[begin Source records]

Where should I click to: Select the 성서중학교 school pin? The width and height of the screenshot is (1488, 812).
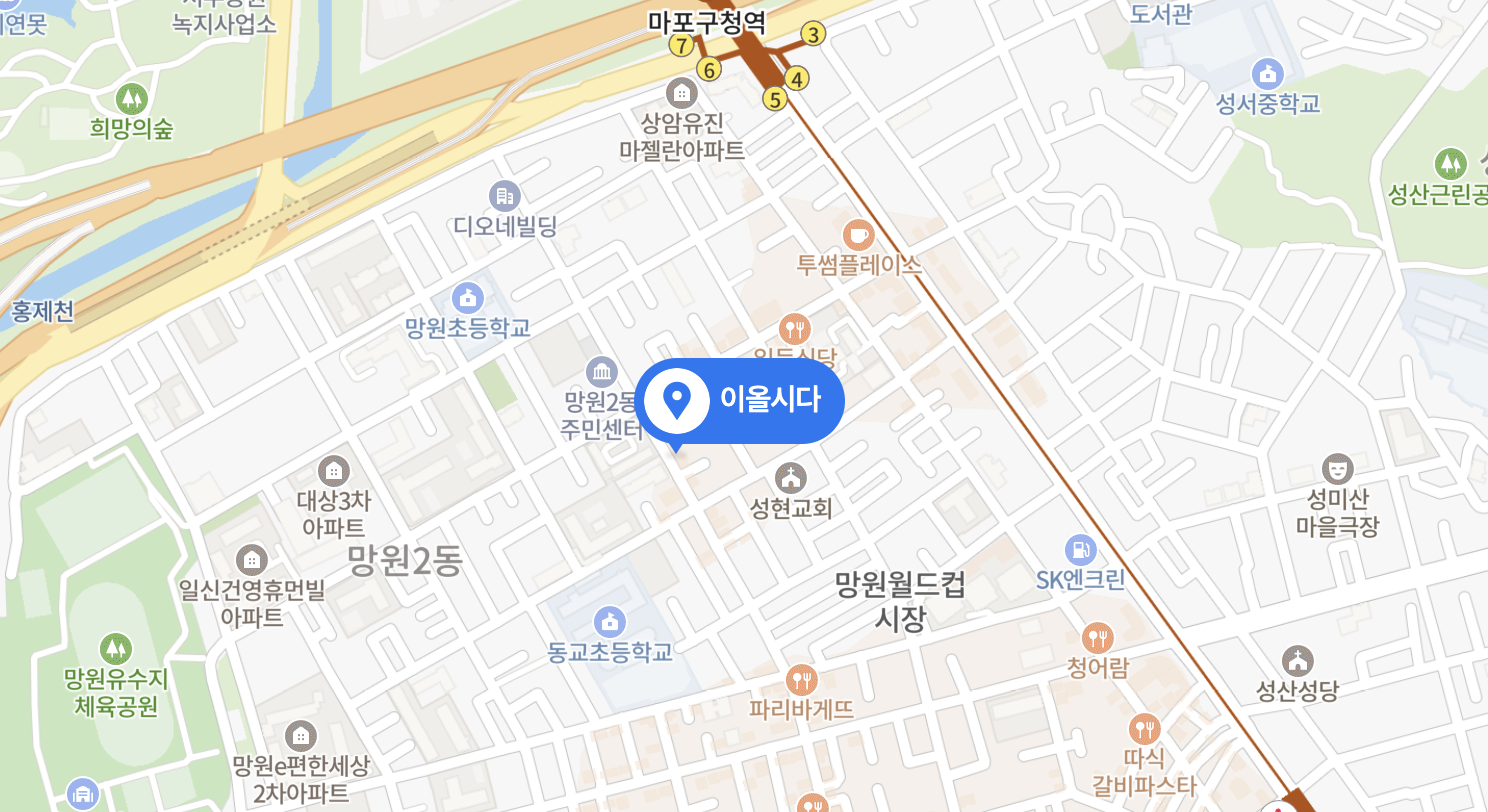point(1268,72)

[end Source records]
[begin Source records]

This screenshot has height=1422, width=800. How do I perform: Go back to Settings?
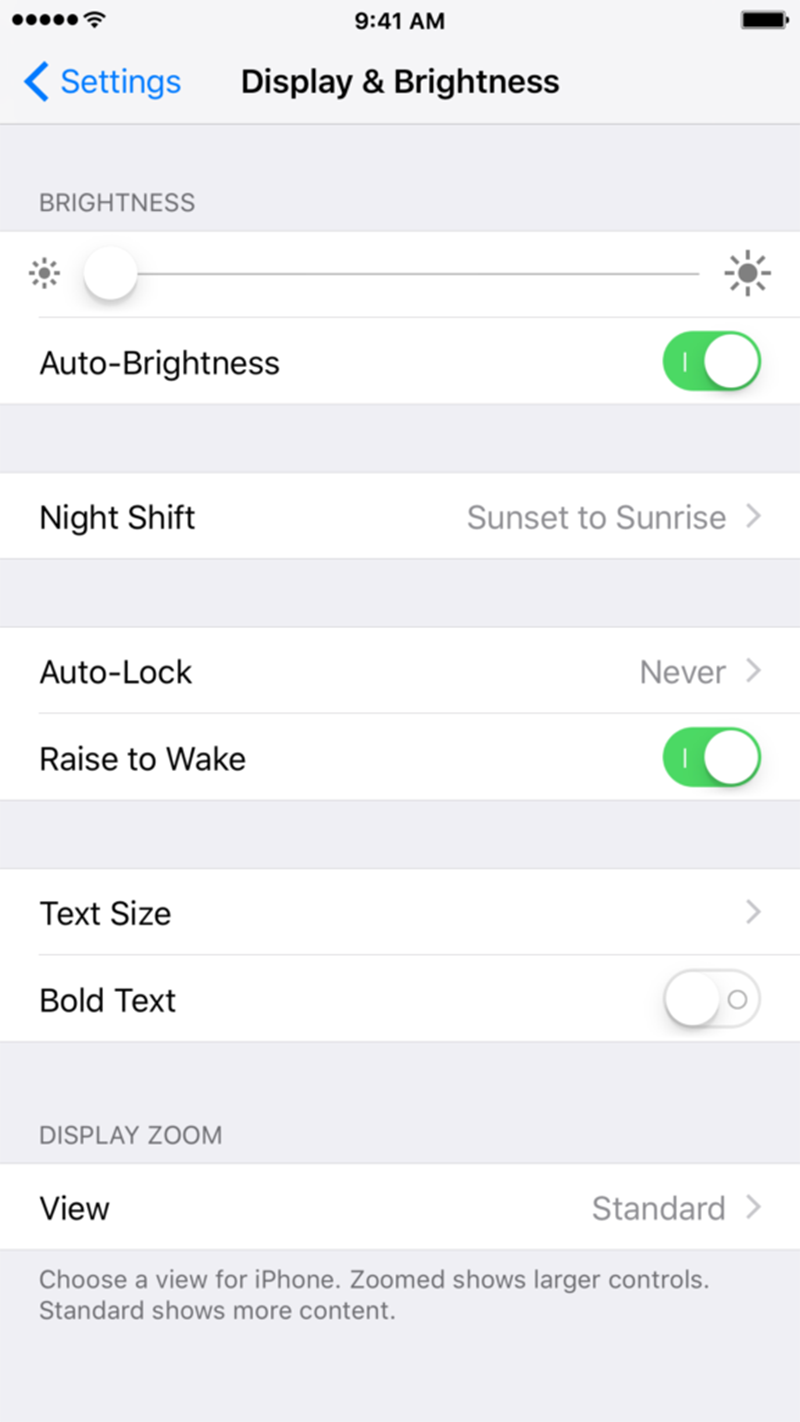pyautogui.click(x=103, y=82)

[end Source records]
[begin Source records]

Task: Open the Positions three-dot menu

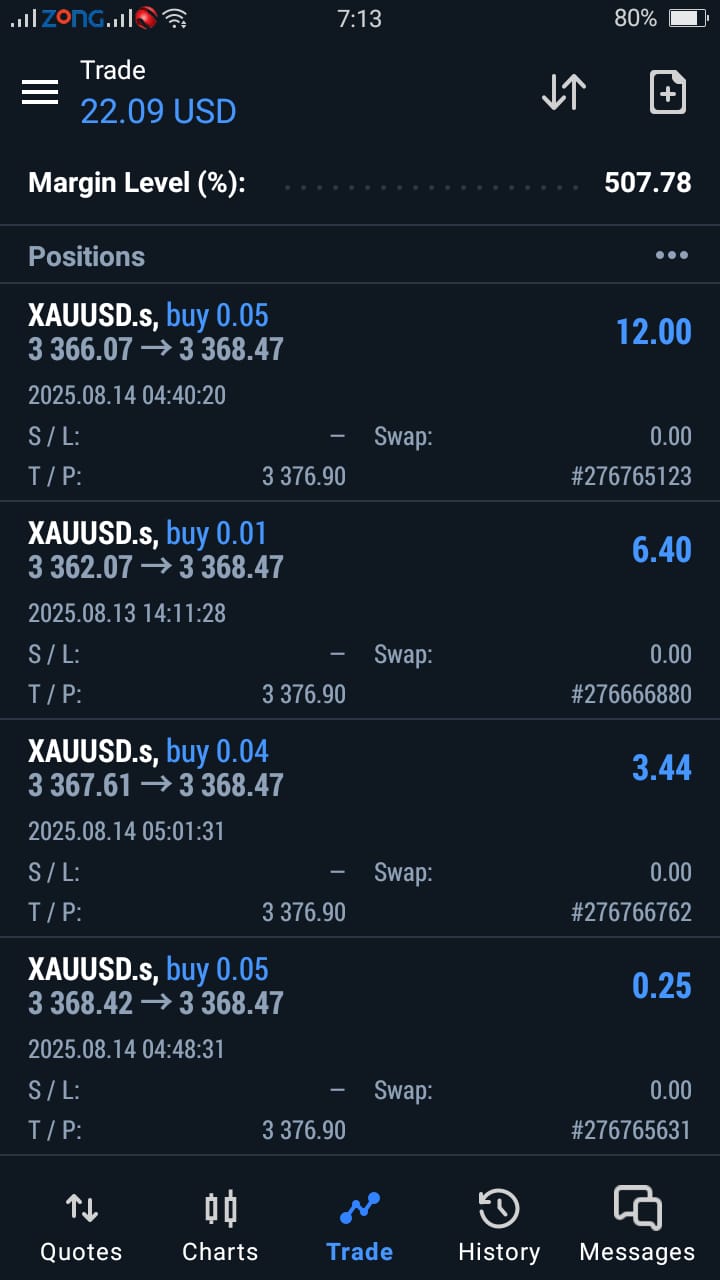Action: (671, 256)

[end Source records]

- _Task directions_:
Return the lines of the records word for word, beginning at the line that contains "This screenshot has" and stopping after the line that contains "pyautogui.click(x=103, y=82)". Leave the pictures out of your answer.

- _Reply_:
This screenshot has height=1422, width=800. How do I perform: Go back to Settings?
pyautogui.click(x=103, y=82)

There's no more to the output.